Мужчины медленно, неохотно встают со своих мест, старательно показывая, что, мол, с удовольствием посидели бы ещё, да вот дела… спасать свою шкуру надо.
– Что с питанием?
– Мы уже выгрузили, – Валентин кивает в сторону стола, под которым лежат три туго набитых вещмешка.
– Отлично! – я уточняю время по часам, стоящим на столе. – Тогда не стоит мешкать. Сейчас половина одиннадцатого по бортовому времени. Значит, в полдень, через час-два будете с той стороны. Прекрасно! Вас быстро обнаружат и подберут.
Отчёт не забудьте. И акты о смертях. Всё-таки, документы.
Все поправляют кепки. Мы выходим из палатки, идём к батискафу.
Я продолжаю говорить. Почему-то кажется важным, не позволить Свете произнести хоть слово:
– Герман, последовательность задач очевидна: первым делом поднять подводную лодку. На ней вывезти аварийную команду и завезти строителей. На месте палатки поднимем ангары. Здесь у нас будет порт…

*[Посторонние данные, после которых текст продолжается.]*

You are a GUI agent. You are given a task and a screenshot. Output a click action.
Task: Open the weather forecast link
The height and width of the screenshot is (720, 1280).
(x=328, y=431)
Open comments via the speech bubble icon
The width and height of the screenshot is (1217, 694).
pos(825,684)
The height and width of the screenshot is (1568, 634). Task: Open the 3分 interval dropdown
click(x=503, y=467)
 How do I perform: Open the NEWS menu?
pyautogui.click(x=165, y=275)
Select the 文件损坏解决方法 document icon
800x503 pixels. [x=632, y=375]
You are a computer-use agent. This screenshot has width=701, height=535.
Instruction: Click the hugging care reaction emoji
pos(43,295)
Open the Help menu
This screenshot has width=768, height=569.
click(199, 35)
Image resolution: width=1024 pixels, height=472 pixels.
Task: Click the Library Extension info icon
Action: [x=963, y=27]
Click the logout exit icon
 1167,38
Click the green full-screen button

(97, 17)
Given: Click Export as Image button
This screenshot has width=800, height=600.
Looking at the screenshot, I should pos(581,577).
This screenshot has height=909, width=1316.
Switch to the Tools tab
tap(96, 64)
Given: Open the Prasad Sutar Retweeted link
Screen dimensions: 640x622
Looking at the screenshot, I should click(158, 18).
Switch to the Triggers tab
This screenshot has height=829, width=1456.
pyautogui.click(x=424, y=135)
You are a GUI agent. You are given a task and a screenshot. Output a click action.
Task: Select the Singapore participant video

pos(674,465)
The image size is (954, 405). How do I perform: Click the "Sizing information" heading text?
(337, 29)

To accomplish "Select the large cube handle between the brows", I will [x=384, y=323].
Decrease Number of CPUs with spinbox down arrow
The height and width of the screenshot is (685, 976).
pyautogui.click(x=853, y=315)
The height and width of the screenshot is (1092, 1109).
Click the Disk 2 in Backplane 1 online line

Валентин со своим безымянным товарищем торопятся скрыться в узкой горловине люка.
Светлана уже наполовину влезла внутрь, задержалась, что-то хочет сказать. Я прикрываюсь Германом, как щитом.
– Давай, Светка, – бросает он ей в пол-оборота. – Не стой на комингсах и в проходах!
Она смотрит на меня, но я отвожу взгляд в сторону. Герман немедленно спускается вслед за ней, и теперь, глядя на них сверху, я вижу, что Валентин не соврал: тесновато. Мне – никак не поместиться. Веду пальцем по краю горловины и думаю, что даже если бы и нашлось для меня местечко, через эту штуку я всё равно бы не смог пролезть – слишком узкая.
Потом опять заглядываю вниз: задрав головы, они смотрят на меня. Я вдруг понимаю, что от меня ждут каких-нибудь значительных слов. Таких, чтобы потом, рассказывая эту историю, красивой фразой можно было бы поставить достойную точку в её конце.